Gli ambienti della casa comunale che ospitano attualmente la Biblioteca
Dopo la morte del dotto arciprete, avvenuta nel 1922, la “Carlo Danio” fu diretta dal colonnello Antonio Pricolo, nato a Saponara di Grumento il 1° gennaio 1865 e morto il 21 dicembre 1958. Dottore in veterinaria nel 1888 e in medicina nel 1900 presso l'Università di Palermo, fu uomo di grande cultura umanistica e continuatore della superba tradizione grumentina che annovera Roberto da Romana del sec. XII, Amato e Carlo Danio, Bonifazio Petrone detto “Pecorone”, Francesco Saverio Roselli, Francesco Paolo Caputi. Il Pricolo dedicò tantissimi anni al riordino e alla catalogazione secondo lo schema già in uso, ovvero rispettando le quattro sezioni (1. giuridica; 2. ecclesiastica; 3. letteraria e storica; 4. miscellanea). Gli scaffali tuttora esistenti li fornì lo stesso colonnello: “Finchè vivrò – scriveva il vegliardo all'illustre professor Ramagli, originario di Sarconi, autore di numerose opere sull'archeologia grumentina e assiduo visitatore della biblioteca – non cesserò di tentare il salvataggio della biblioteca, il maggior titolo di nobiltà di questo paese”.

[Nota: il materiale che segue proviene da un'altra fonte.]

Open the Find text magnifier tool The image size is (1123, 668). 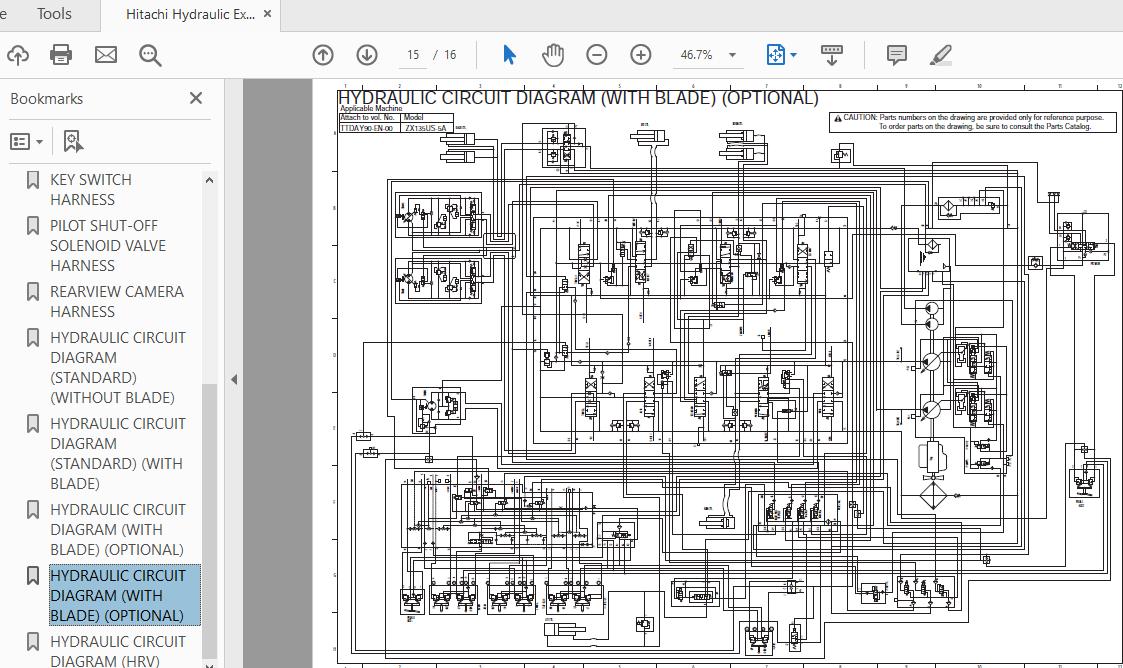150,55
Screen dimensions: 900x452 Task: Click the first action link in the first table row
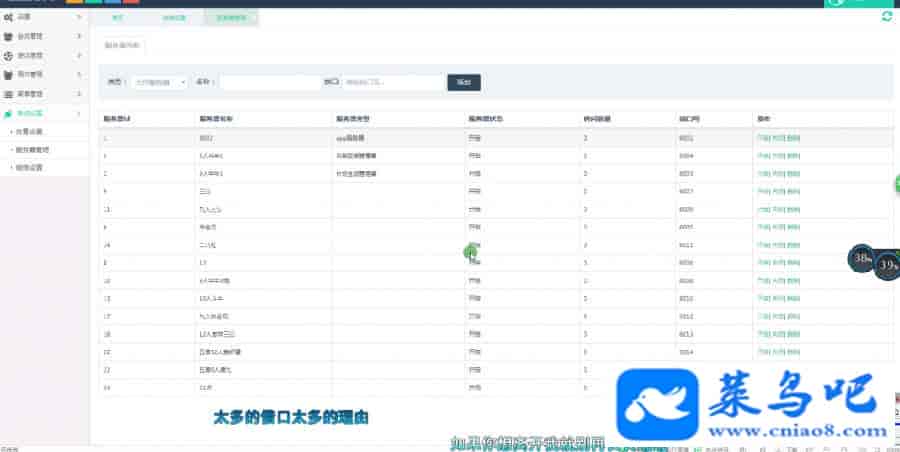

Sotto la guida del colonnello Pricolo, si sono dedicati all'inventario della biblioteca il parroco don Domenico Latronico, Ettore Bove, che coinvolse nel riordino perfino i figli ancora bambini, e il professor Antonio Maiorino, all'epoca vicesindaco della giunta La Rossa. A essi si deve òa costituzione di un comitato per una campagna di scavi a Grumentum nel 1951.
Nel 1957 fu affidato l'incarico di redigere un regolamento al professor Bartolomeo Lapadula. Si sono avvicendati poi numerosi altri grumentini alla direzione della biblioteca, incaricati dalle varie amministrazioni comunali di gestire l'apertura della biblioteca garantendo agli studiosi la fruizione del patrimonio librario. Oggi la biblioteca è riportata nell'elenco delle Biblioteche Nazionali a cura del Ministero della Pubblica Istruzione, e costituisce ancora, come ribadiva il colonnello Pricolo, “il titolo di maggior nobiltà dell'odierna Grumento”.